▶ **AIM OF THE TASK**
Reproduce the entries below word for word, beginning with their first line and stopping after the line that contains "(x=366, y=274)". Leave the pictures out of your copy.

-- Start RECORDS PROVIDED --

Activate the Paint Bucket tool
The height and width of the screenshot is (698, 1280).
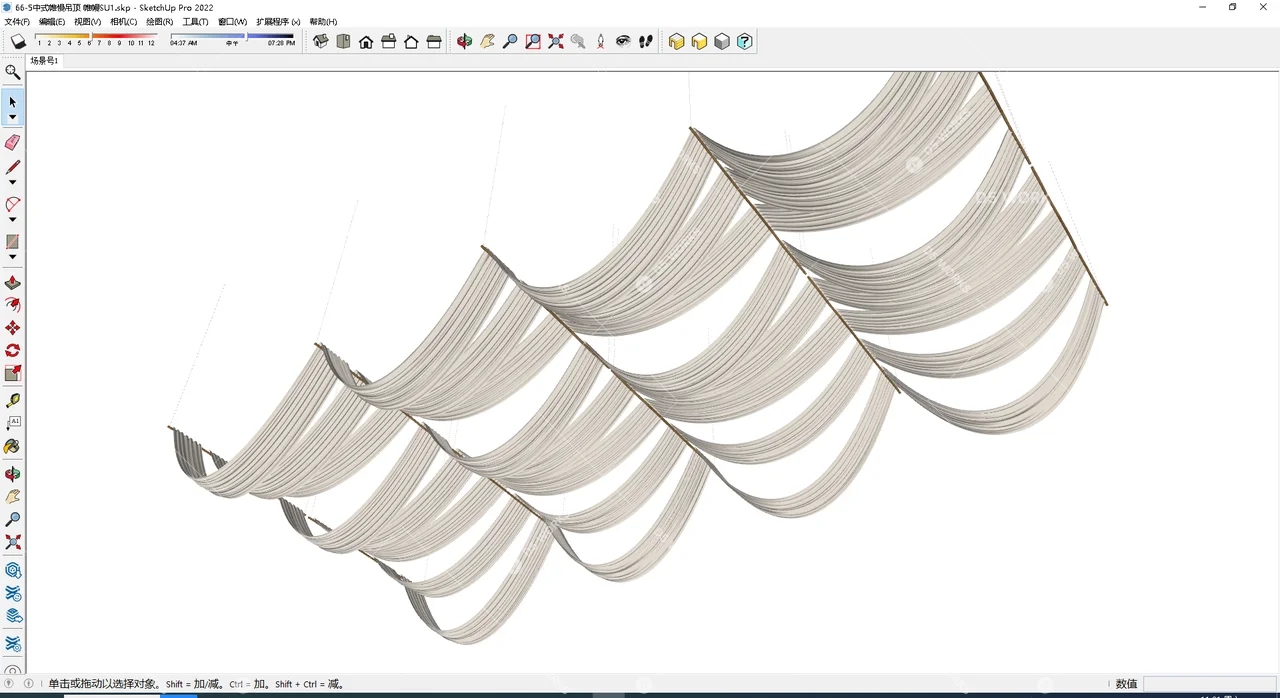pos(12,446)

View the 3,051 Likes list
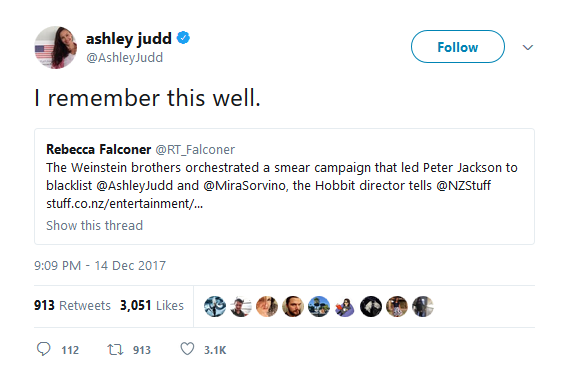pos(152,306)
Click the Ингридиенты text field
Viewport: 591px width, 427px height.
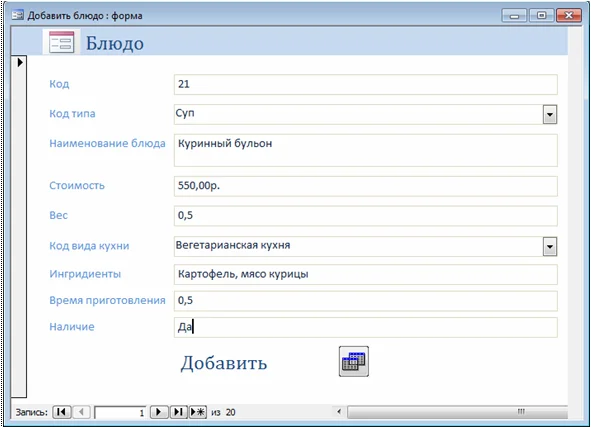(x=366, y=274)
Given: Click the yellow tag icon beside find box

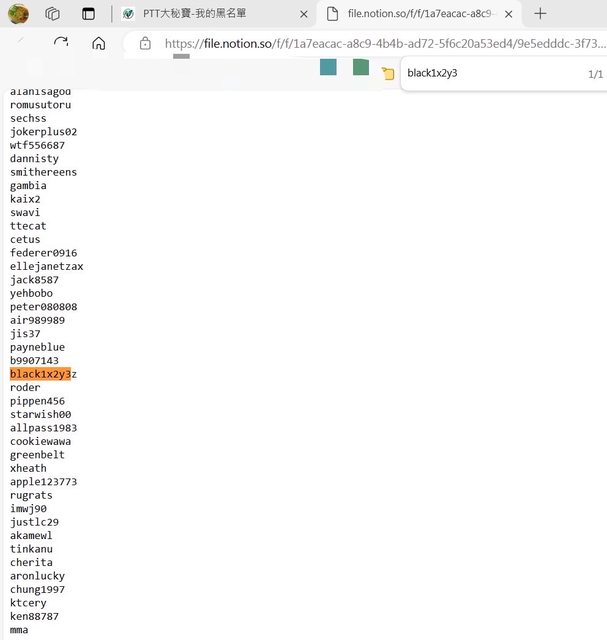Looking at the screenshot, I should click(388, 74).

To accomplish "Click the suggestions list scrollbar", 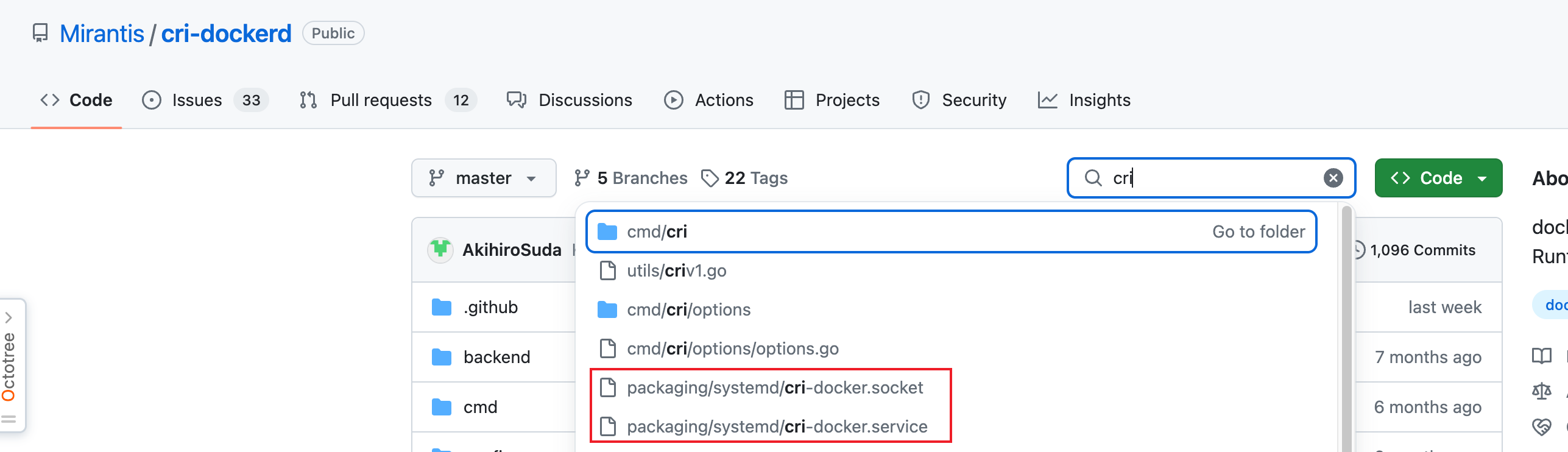I will tap(1346, 274).
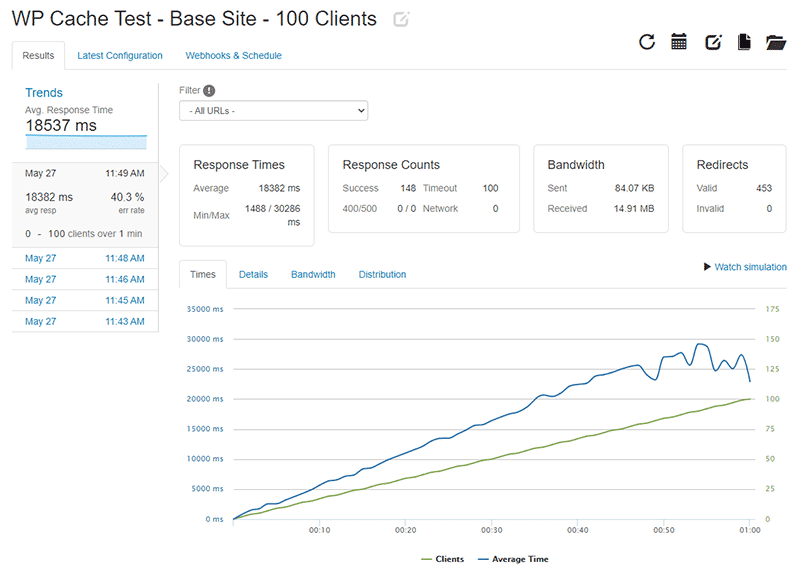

-- End RECORDS PROVIDED --

▶ **PROBLEM SOLUTION**
Activate the Paint Bucket tool
The height and width of the screenshot is (698, 1280).
pos(12,446)

View the 3,051 Likes list
pos(152,306)
Click the Ингридиенты text field
Viewport: 591px width, 427px height.
(x=366, y=274)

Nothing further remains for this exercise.